> TASK GOAL: The task calls for an exact copy of the records, without any images.

> DATA EXTRACTS:
===
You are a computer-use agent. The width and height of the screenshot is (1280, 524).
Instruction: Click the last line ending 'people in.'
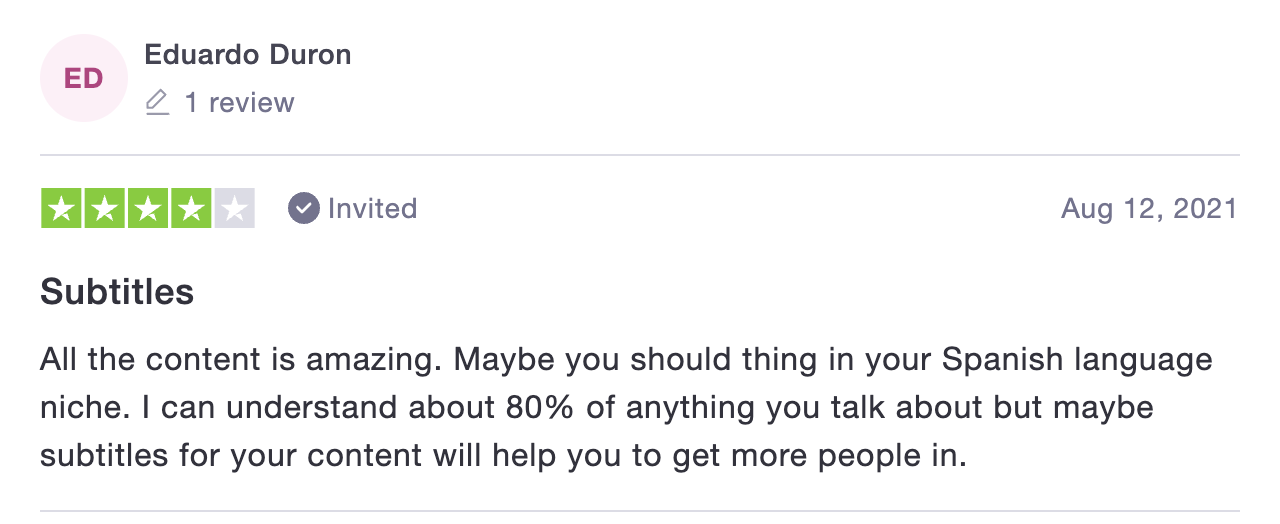tap(504, 456)
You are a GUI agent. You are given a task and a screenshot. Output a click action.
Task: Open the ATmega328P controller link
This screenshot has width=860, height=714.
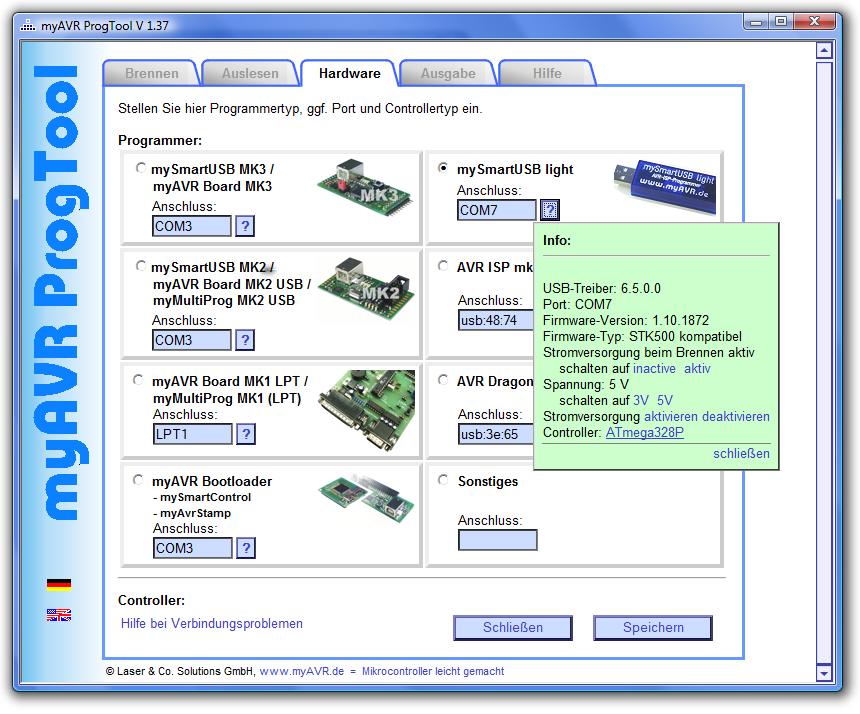[645, 432]
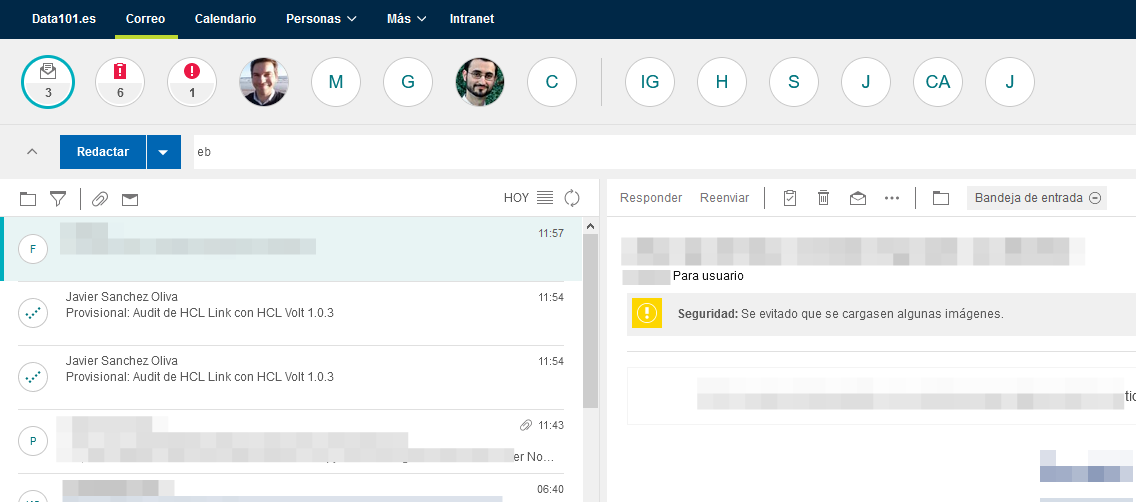Open the Personas menu dropdown

(x=320, y=19)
===
> TASK OUTPUT:
You are a computer-use agent. The width and height of the screenshot is (1280, 524).
Instruction: Click the last line ending 'people in.'
tap(504, 456)
You are a GUI agent. You are given a task and a screenshot. Output a click action.
Task: Open the ATmega328P controller link
This screenshot has width=860, height=714.
[645, 432]
Open the Personas menu dropdown

(x=320, y=19)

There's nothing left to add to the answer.